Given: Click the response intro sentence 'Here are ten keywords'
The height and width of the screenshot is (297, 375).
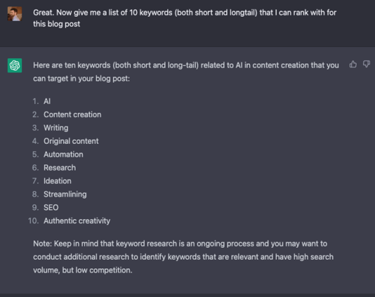Looking at the screenshot, I should click(186, 65).
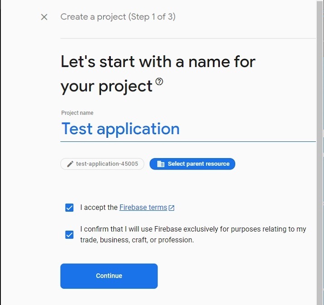Viewport: 324px width, 305px height.
Task: Click the "Let's start with a name" heading
Action: [158, 62]
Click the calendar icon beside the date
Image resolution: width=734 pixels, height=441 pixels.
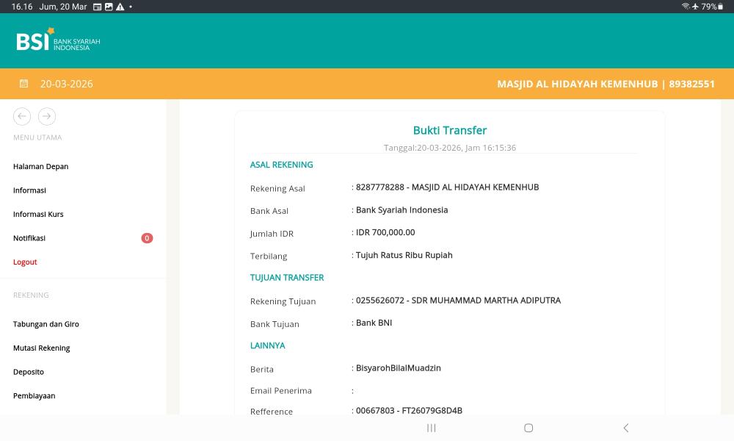point(23,84)
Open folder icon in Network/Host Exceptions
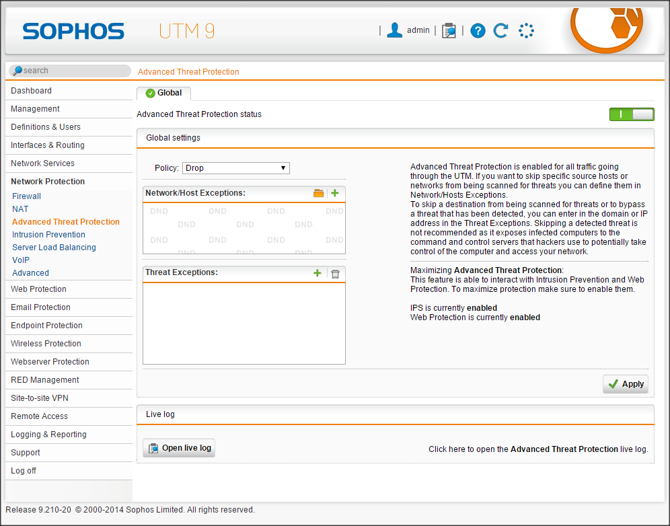The width and height of the screenshot is (670, 526). (x=319, y=193)
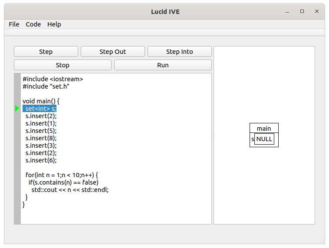Open the File menu
329x248 pixels.
click(x=14, y=24)
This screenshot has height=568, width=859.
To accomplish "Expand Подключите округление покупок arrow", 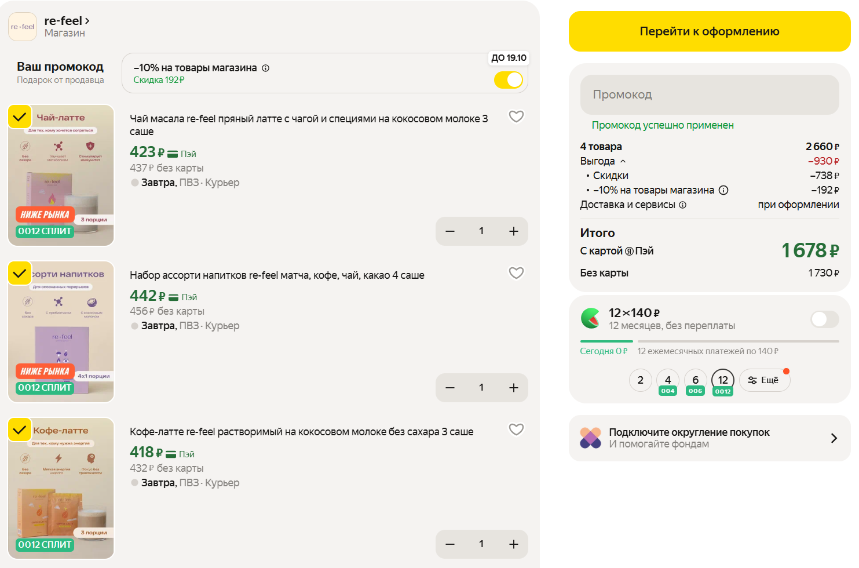I will pyautogui.click(x=834, y=438).
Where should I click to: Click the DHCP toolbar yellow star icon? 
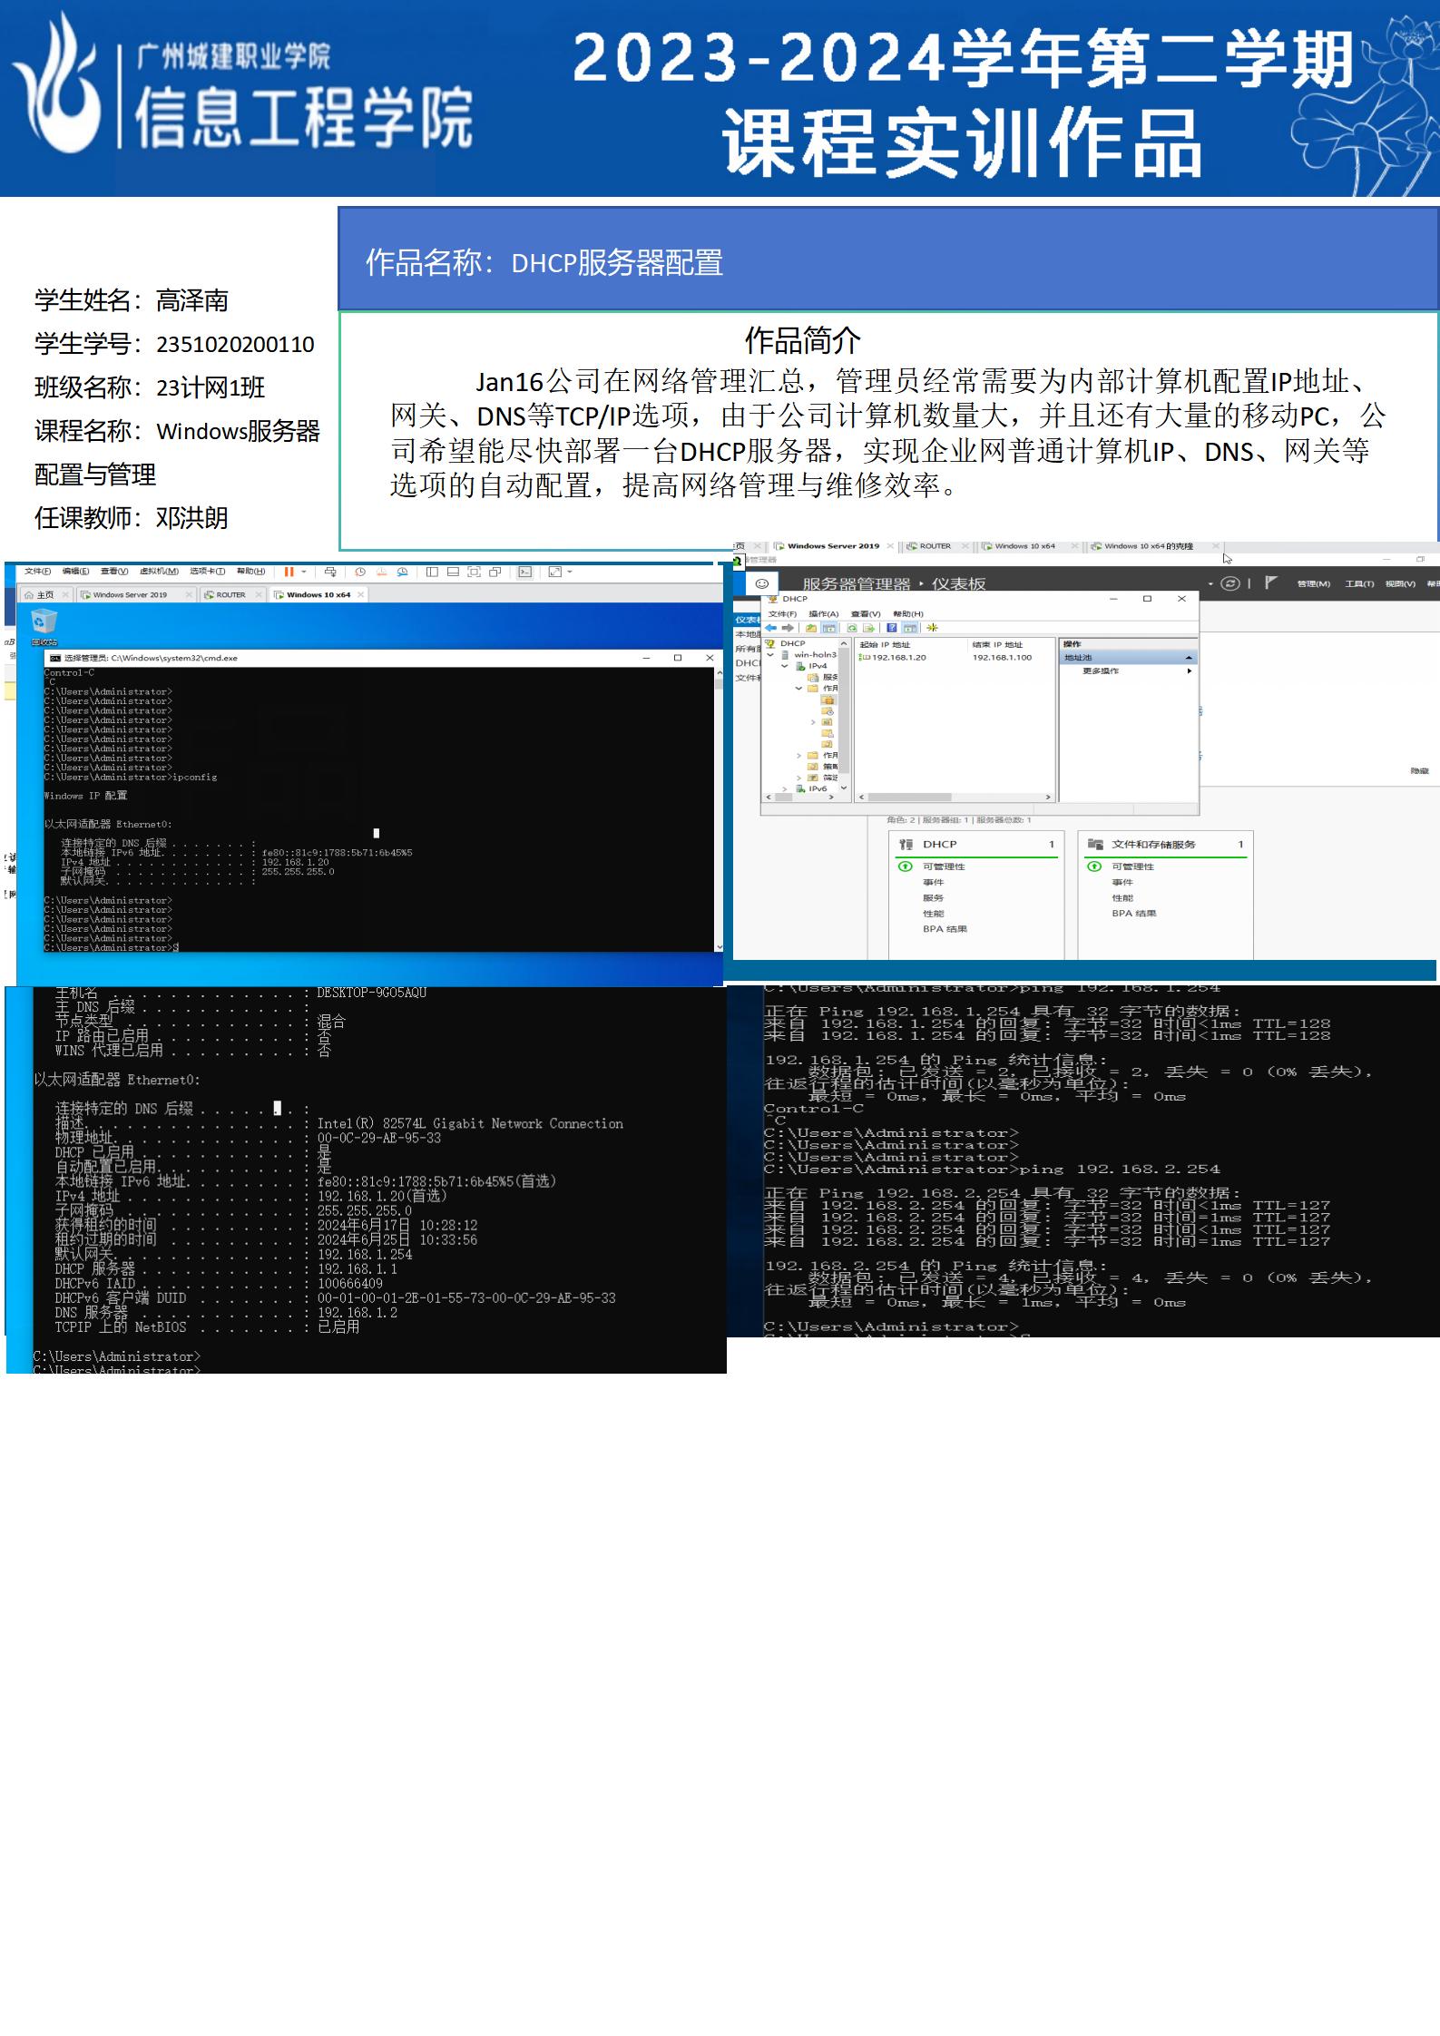(x=932, y=628)
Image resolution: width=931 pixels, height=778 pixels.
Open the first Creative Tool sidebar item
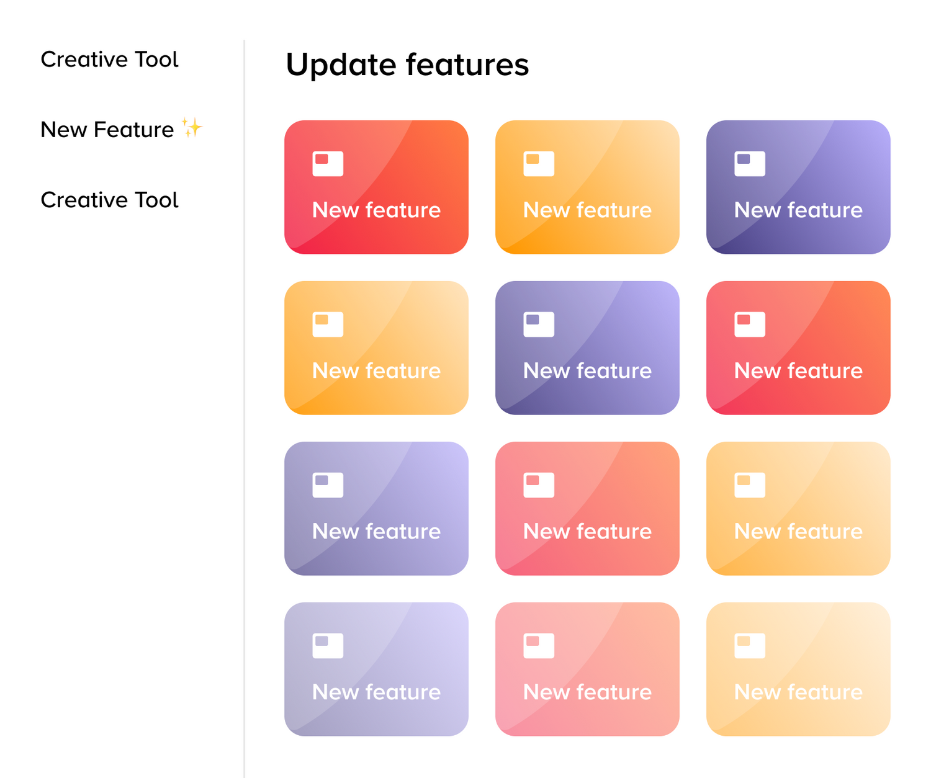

> [Problem statement] No pictures should appear in the copy; write out exactly the lines from the one containing "Image resolution: width=931" through the end of the material.

> [Expected answer]
Image resolution: width=931 pixels, height=778 pixels.
Open the first Creative Tool sidebar item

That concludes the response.